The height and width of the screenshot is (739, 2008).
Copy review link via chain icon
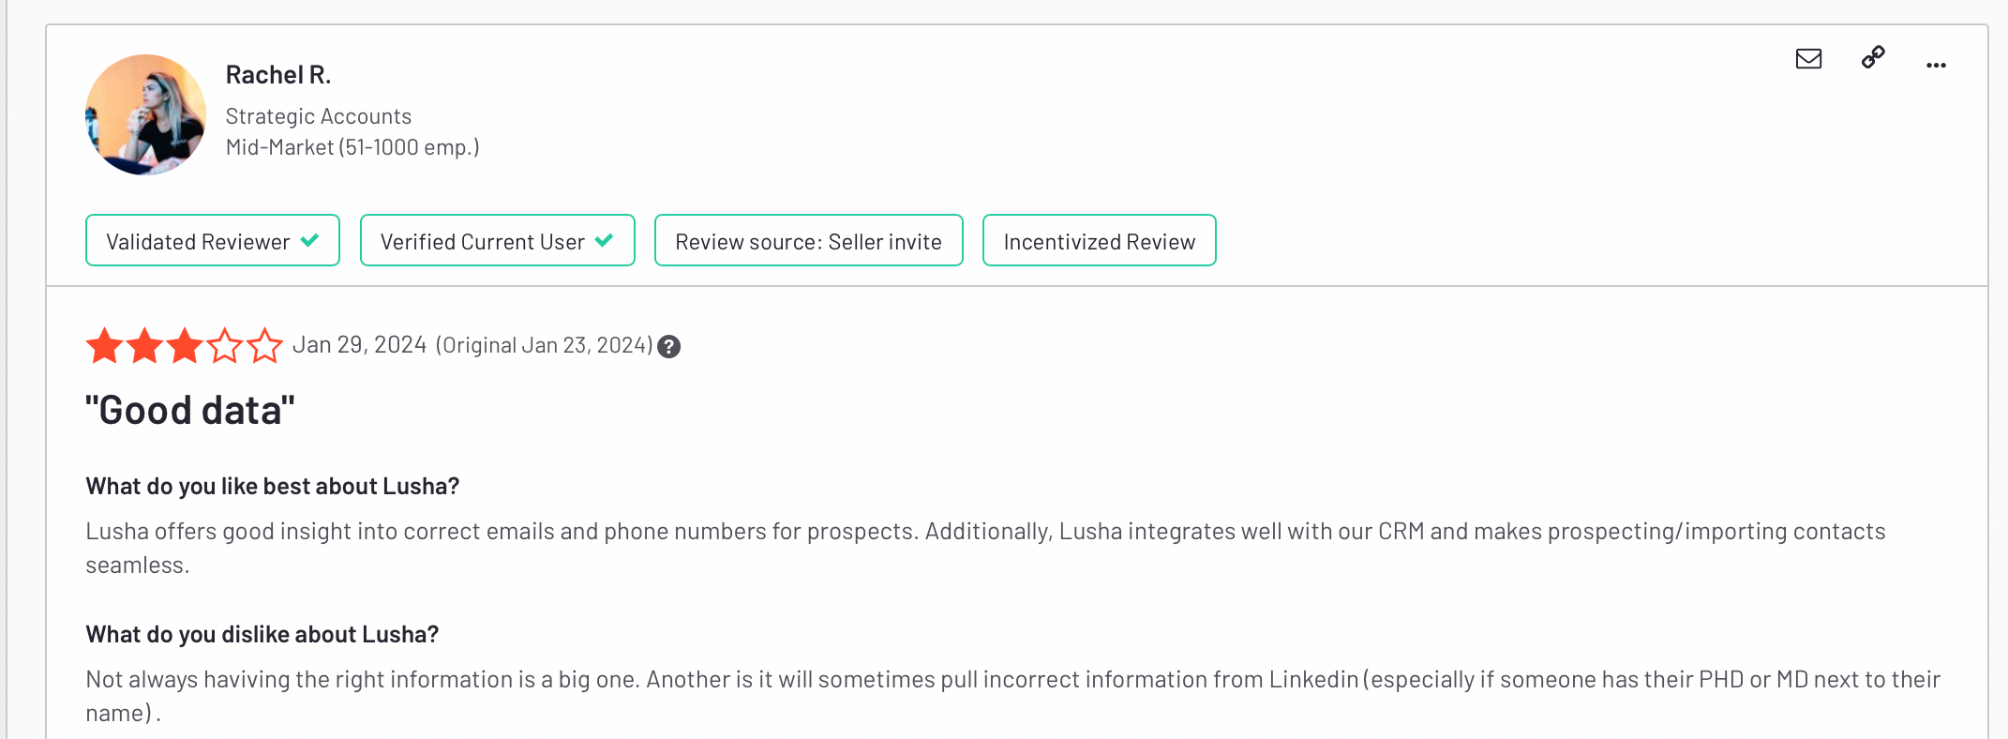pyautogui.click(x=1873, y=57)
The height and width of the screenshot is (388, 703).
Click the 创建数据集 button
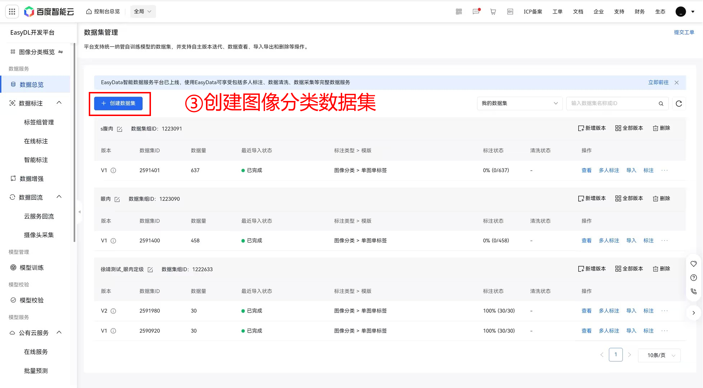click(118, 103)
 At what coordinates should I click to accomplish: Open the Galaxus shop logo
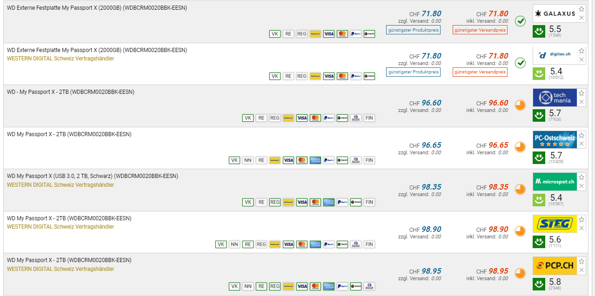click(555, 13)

• Exercise directions
In the lines from the one containing "At what coordinates" up to and including the last line, swap "shop logo" for "storefront banner" and change nothing else. Give only those lines, without the pictures.

• Response to this task
 At what coordinates should I click to accomplish: Open the Galaxus storefront banner
click(555, 13)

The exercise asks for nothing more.